Have a big, cross-functional process you're trying to iron out? Feel like it's full of buffers? Try a Rehearsal of Concept. To get started you'll need to think about the people, the process, and the guidelines.
The People: Coordinate a time for key participants to rehearse.* Key participants usually look like the following:
The People: Coordinate a time for key participants to rehearse.* Key participants usually look like the following:
- Function reps for each role involved
- E.g. if looking at invoice-to-cash cycles you might include customer support, delivery, collections, and accounting
- Reps for the systems involved
- E.g. if using an ERP to coordinate work, someone should "speak" for the ERP
- A facilitator to keep the group within the guidelines and on track
The Process: To use the group's time effectively, be specific about what will be rehearsed. A rehearsal can't cover everything, and that's okay.
- Describe specific conditions
- Create a specific example that represents a likely scenario. This may feel limiting, but that's not the point. Your goal is to create a shared sense of understanding among the participants. Coordination and communication problems likely cut across products and services.
- Start with a written plan
- Similar to a script for a play that gets edited as the actors try it out on stage.

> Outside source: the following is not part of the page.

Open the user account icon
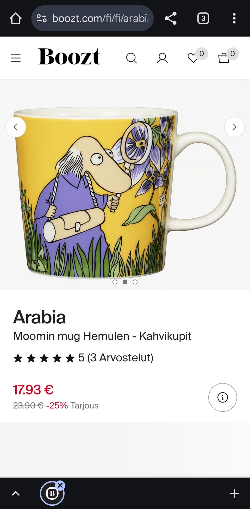Screen dimensions: 250x509 (x=162, y=58)

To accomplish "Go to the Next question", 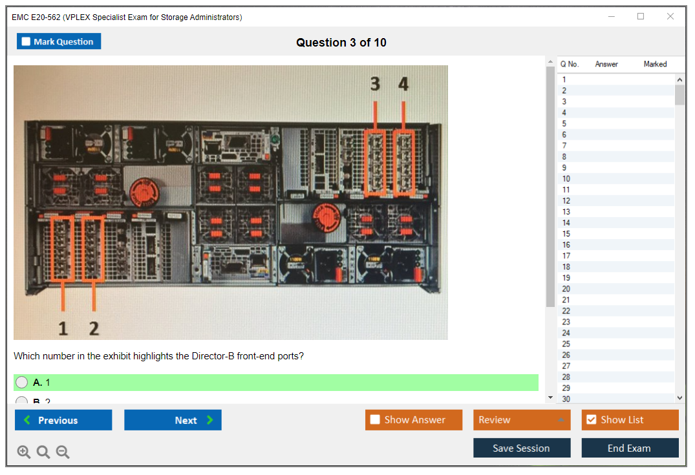I will pos(173,420).
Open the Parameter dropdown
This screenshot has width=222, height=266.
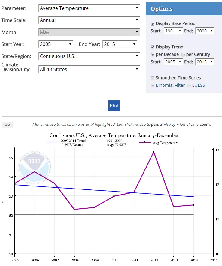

For some great reading on building descriptive process languages, I recommend Bruce Silver.
The Guidelines: I'll lay these out like ground rules, but recognize them for the guidelines that they are.
- Each rep speaks for themselves
- Including systems reps
- This is the hardest and most important guideline to follow!
- When speaking, think:
- What is received
- What is done to it
- What completes the work
- Mind the gaps!
- Everyone should listen for logic gaps or assumptions as the "work" goes from rep to rep
- Accept change!
- The whole purpose of the rehearsal is to smoke out the little gremlins that always creep into big plans. Be prepared to change your plan based on the interactions you observe in the rehearsal. In the inimitable words of an 82nd Airborne Division NCO, as recorded by Gordon Livingston, "if the map don't agree with the ground, then the map is wrong."
In my experience, "practice" is seen as a nice-to-have that is the first thing cut when resources or time get tight. Consider, however, the last big change you worked through. Did you practice before hand? How did it go?
Remember, the purpose of a rehearsal is as much or more about developing a shared sense of understanding for the participants than it is about the mechanics of any particular process. That shared understanding can then become a foundation for future changes. Without a cross-team understanding, how sustainable is effective cross-team action? Run a rehearsal, reduce the buffers, and learn as you go.
Say what you will about the military, I think ADRP 5-0 nicely sums up rehearsals, "Effective rehearsals imprint a mental picture of the sequence of the operation's key actions and improve mutual understanding and coordination."
* Can't find a time for all your key participants to rehearse? Consider what that might signal about the long-term prospects of your group's project.